_Required work_.
Below are the entries; count the lines in them that contain the word "Editions" and give only the number.

Stored data entries
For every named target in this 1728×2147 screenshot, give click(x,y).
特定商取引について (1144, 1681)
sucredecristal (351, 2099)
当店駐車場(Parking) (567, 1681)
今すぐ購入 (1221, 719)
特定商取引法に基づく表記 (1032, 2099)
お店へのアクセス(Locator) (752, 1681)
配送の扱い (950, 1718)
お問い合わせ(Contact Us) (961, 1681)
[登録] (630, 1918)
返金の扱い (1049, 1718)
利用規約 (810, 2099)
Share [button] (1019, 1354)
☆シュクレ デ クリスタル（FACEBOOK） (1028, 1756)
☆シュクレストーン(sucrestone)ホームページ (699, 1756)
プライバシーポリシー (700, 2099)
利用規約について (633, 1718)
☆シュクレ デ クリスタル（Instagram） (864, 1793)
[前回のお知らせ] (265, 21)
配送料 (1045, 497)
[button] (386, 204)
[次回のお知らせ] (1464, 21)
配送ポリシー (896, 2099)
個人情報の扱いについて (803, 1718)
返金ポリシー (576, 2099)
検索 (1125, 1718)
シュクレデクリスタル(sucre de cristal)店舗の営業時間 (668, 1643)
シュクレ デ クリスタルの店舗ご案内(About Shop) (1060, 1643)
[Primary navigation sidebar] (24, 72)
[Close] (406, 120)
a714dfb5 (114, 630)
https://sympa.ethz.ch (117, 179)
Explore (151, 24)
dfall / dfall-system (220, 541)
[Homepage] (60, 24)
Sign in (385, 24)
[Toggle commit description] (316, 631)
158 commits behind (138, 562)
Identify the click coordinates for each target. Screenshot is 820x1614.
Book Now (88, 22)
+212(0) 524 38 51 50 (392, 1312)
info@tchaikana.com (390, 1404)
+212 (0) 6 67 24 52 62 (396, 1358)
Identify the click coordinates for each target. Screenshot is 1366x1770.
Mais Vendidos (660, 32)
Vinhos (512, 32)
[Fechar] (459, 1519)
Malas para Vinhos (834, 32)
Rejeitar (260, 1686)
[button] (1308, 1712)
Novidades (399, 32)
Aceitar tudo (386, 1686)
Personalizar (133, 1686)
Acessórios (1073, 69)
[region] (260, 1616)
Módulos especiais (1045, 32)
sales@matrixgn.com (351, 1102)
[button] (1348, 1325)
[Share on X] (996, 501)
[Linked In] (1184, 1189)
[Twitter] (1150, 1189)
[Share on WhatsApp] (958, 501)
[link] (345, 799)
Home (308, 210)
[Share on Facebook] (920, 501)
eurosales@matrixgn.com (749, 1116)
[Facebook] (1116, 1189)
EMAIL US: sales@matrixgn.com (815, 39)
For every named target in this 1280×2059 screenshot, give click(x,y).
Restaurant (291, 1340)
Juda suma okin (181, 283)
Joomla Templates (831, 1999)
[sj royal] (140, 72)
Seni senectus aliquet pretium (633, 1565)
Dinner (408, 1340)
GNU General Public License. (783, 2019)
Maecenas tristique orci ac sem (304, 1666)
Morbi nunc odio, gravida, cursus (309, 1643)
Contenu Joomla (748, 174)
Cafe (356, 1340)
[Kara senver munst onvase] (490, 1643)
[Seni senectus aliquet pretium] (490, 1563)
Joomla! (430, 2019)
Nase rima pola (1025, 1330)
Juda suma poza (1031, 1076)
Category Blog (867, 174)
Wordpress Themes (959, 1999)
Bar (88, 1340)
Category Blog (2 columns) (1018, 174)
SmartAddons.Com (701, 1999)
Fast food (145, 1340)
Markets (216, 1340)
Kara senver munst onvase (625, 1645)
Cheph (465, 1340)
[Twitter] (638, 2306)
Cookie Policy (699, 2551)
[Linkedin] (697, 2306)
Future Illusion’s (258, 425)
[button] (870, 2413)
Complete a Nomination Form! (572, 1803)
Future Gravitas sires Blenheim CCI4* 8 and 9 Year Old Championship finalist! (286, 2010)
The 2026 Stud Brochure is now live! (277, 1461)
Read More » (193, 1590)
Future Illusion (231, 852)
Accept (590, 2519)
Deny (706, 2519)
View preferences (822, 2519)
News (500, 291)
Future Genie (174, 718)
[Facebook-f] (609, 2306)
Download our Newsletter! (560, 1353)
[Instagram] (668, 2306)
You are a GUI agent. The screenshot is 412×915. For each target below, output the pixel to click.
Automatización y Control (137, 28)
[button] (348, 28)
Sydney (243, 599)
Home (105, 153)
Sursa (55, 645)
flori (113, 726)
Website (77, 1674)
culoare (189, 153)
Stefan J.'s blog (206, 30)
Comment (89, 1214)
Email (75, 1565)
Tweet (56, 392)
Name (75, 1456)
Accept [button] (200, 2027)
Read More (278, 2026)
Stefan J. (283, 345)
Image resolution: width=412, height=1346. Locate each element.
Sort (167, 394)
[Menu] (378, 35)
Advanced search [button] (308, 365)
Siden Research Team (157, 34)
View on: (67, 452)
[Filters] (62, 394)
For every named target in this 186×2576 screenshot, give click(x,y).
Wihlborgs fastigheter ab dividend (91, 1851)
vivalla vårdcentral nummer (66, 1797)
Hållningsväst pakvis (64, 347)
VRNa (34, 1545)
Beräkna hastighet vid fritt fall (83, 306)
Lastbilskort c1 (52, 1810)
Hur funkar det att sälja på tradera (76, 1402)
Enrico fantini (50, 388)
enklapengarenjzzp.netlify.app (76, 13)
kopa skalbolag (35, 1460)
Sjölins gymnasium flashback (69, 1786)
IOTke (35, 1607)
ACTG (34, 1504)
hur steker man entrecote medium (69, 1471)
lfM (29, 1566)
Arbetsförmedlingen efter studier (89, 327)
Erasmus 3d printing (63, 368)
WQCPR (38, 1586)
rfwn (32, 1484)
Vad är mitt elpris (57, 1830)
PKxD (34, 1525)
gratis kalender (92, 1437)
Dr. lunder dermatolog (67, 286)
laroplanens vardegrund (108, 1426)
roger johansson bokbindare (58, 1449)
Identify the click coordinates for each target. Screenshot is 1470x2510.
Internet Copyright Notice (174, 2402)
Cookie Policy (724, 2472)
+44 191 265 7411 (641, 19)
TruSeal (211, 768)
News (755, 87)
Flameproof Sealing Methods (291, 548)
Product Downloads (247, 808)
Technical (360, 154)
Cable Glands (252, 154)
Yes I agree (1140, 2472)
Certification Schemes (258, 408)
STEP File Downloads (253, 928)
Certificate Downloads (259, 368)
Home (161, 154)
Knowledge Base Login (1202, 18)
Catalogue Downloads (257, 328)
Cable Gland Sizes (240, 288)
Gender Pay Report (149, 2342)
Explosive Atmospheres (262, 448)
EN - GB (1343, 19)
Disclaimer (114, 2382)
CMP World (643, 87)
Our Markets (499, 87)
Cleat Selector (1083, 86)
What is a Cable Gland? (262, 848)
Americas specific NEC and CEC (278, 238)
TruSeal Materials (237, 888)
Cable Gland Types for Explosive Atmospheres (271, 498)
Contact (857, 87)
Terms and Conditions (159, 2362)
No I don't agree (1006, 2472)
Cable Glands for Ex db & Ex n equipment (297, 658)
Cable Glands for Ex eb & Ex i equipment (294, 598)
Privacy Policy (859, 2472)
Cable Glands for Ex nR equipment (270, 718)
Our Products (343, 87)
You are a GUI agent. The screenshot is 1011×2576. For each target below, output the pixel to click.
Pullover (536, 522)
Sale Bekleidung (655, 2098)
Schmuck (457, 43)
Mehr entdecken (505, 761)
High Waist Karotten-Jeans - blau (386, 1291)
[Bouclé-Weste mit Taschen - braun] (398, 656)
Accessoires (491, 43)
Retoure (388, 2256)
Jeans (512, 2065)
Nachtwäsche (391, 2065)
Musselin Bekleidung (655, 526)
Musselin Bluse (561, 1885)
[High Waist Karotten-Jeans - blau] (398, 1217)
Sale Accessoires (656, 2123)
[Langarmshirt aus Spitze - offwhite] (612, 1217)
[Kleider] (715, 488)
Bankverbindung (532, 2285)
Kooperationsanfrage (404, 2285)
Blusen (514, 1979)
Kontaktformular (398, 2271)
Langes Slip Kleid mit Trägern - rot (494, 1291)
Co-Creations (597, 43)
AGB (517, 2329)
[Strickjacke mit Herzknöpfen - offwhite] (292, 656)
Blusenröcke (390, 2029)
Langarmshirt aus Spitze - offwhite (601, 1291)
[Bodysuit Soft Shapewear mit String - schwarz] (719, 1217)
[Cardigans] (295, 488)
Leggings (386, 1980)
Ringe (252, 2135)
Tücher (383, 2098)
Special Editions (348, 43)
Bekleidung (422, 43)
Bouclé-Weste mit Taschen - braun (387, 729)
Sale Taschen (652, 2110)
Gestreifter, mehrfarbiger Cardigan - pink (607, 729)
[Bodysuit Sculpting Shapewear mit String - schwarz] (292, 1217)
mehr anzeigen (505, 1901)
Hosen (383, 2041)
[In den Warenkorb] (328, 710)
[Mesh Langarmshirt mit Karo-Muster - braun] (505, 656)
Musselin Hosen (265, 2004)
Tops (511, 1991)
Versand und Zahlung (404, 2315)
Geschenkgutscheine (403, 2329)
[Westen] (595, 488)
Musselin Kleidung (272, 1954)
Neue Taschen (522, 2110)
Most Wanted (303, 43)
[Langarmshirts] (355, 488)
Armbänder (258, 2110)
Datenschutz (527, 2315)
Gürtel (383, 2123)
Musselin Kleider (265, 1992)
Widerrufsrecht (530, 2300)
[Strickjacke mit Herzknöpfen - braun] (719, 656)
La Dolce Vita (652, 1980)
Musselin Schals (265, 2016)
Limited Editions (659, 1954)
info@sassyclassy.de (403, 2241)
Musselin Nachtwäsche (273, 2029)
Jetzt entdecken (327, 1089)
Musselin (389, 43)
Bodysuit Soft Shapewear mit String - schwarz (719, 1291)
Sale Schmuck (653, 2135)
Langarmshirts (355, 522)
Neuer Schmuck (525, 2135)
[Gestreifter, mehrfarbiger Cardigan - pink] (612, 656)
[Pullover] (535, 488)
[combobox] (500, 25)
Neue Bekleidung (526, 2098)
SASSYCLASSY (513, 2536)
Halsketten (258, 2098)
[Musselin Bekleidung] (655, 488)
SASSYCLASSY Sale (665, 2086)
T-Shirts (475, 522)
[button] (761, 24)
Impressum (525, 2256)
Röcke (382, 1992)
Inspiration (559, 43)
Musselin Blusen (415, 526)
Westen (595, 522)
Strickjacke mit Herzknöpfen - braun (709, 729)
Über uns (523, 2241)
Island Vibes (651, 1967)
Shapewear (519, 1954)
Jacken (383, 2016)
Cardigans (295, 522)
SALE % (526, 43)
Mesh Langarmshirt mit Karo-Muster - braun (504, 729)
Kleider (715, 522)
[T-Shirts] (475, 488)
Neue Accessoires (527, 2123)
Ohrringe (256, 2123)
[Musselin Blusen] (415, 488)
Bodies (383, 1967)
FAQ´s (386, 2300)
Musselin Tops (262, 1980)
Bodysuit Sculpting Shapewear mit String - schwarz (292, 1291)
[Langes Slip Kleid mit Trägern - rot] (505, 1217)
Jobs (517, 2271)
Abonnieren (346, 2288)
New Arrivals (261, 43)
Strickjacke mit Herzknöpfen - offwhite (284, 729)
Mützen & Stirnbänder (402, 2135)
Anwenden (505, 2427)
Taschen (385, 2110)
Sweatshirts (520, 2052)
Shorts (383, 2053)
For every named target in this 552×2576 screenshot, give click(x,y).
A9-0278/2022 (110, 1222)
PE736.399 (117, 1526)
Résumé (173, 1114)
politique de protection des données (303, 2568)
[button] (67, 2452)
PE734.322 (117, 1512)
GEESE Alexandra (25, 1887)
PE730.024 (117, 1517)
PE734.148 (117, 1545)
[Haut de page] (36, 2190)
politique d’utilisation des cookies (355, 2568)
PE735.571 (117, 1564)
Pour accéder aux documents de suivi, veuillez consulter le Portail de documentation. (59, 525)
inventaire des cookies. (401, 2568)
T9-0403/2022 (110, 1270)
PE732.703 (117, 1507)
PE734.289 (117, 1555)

_Output_.
2